TEXT SEGMENT »
[start]
INSERT | SQL Performance Tuning

The SQL Standard description of the typical INSERT format is:

 INSERT INTO <Table> [ ( <column> [,...] ) ]   <query expression>

IBM Logging

Every data-change statement causes a write to a log, but every DBMS handles the situation in a slightly different manner. As an example, here's how IBM does data-change logging.

With IBM, the logging is of rows or parts of rows:

INSERT causes a write of the new row's contents (an "after image").
DELETE causes a write of the old row's contents (a "before image").
UPDATE causes a write of the changed parts of both old and new rows.

For example, suppose Table1 's definition is:

 CREATE TABLE Table1 (    column1 CHAR(3),    column2 CHAR(3))

Table1 has one row, containing {'ABC', 'DEF'} . This UPDATE statement:

 UPDATE Table1 SET column1 = 'AZ'

causes this log record to be created:

 [Row Identifier][bytes #2-3]BEFORE-IMAGE='BC',AFTER-IMAGE='Z '

On the other hand, if Table1 's definition is:

 CREATE TABLE Table1 (    column1 VARCHAR(3),    column2 CHAR(3))
[end]
SUPPLIED MATERIAL »
[start]
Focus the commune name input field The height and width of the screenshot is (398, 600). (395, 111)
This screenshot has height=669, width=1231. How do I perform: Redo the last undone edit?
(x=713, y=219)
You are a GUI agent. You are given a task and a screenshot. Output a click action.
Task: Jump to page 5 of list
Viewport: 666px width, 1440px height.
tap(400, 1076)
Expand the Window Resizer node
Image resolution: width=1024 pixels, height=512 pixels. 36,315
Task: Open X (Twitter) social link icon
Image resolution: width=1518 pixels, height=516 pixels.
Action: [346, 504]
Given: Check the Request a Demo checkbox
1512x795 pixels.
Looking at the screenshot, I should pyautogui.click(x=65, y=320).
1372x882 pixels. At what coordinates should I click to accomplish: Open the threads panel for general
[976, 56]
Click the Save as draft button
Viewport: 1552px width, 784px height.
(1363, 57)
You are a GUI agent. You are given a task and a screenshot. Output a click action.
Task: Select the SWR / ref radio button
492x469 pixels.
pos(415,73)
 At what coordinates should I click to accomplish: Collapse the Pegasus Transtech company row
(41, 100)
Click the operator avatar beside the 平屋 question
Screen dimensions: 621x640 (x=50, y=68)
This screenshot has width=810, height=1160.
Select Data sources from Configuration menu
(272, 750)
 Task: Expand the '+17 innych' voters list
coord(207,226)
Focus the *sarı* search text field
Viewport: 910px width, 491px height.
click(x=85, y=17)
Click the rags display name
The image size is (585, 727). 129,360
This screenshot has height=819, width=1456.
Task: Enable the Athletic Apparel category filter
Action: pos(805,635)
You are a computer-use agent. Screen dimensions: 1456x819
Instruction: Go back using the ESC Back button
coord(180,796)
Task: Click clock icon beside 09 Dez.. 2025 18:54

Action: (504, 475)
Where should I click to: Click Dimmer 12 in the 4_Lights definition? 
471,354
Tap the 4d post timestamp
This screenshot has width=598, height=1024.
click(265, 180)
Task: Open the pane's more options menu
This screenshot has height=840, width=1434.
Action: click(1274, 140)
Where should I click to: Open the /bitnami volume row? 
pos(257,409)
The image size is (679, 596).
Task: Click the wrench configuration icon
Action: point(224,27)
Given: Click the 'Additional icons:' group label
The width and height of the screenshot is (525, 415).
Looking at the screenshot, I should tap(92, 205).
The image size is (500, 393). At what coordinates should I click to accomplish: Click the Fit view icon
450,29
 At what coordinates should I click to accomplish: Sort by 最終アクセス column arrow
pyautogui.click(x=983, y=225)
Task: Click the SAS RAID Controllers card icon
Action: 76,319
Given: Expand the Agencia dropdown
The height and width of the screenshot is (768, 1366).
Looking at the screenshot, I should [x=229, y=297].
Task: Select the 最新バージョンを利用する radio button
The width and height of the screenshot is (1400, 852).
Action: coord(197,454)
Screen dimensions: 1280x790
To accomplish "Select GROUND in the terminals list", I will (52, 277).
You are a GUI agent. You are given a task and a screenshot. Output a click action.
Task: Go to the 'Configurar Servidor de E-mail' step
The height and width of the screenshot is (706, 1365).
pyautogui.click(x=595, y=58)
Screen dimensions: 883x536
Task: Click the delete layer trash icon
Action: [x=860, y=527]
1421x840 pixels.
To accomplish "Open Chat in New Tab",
[end]
OBJECTIVE »
Repeat the SQL performance tuning text on INSERT and IBM logging word for word.

WRITTEN SOLUTION »
INSERT | SQL Performance Tuning

The SQL Standard description of the typical INSERT format is:

 INSERT INTO <Table> [ ( <column> [,...] ) ]   <query expression>

IBM Logging

Every data-change statement causes a write to a log, but every DBMS handles the situation in a slightly different manner. As an example, here's how IBM does data-change logging.

With IBM, the logging is of rows or parts of rows:

INSERT causes a write of the new row's contents (an "after image").
DELETE causes a write of the old row's contents (a "before image").
UPDATE causes a write of the changed parts of both old and new rows.

For example, suppose Table1 's definition is:

 CREATE TABLE Table1 (    column1 CHAR(3),    column2 CHAR(3))

Table1 has one row, containing {'ABC', 'DEF'} . This UPDATE statement:

 UPDATE Table1 SET column1 = 'AZ'

causes this log record to be created:

 [Row Identifier][bytes #2-3]BEFORE-IMAGE='BC',AFTER-IMAGE='Z '

On the other hand, if Table1 's definition is:

 CREATE TABLE Table1 (    column1 VARCHAR(3),    column2 CHAR(3))